> _Task details_
Once you reach the line with "Given: Expand the search tasks dropdown arrow" in the material below, copy each line exactly up to and including the line with "The width and", and skip the pictures.
____
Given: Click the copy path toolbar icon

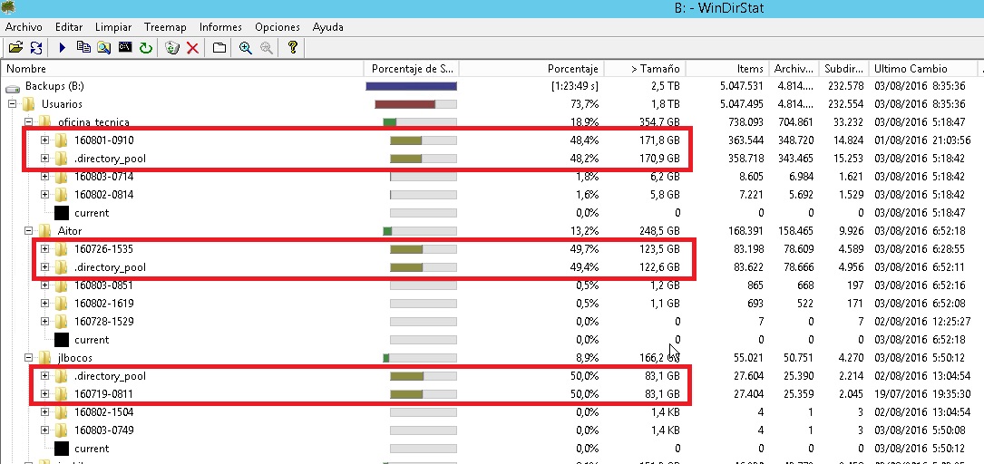Looking at the screenshot, I should coord(83,47).
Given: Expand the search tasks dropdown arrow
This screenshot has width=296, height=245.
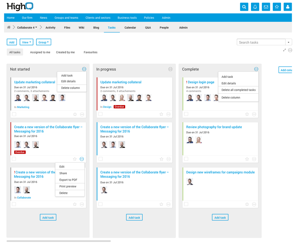Looking at the screenshot, I should (x=289, y=42).
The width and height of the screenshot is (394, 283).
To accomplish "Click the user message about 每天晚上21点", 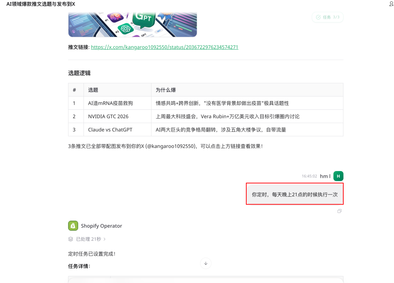I will 294,194.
____
> _Answer area_
Given: Expand the search tasks dropdown arrow
This screenshot has width=296, height=245.
Looking at the screenshot, I should (x=289, y=42).
The width and height of the screenshot is (394, 283).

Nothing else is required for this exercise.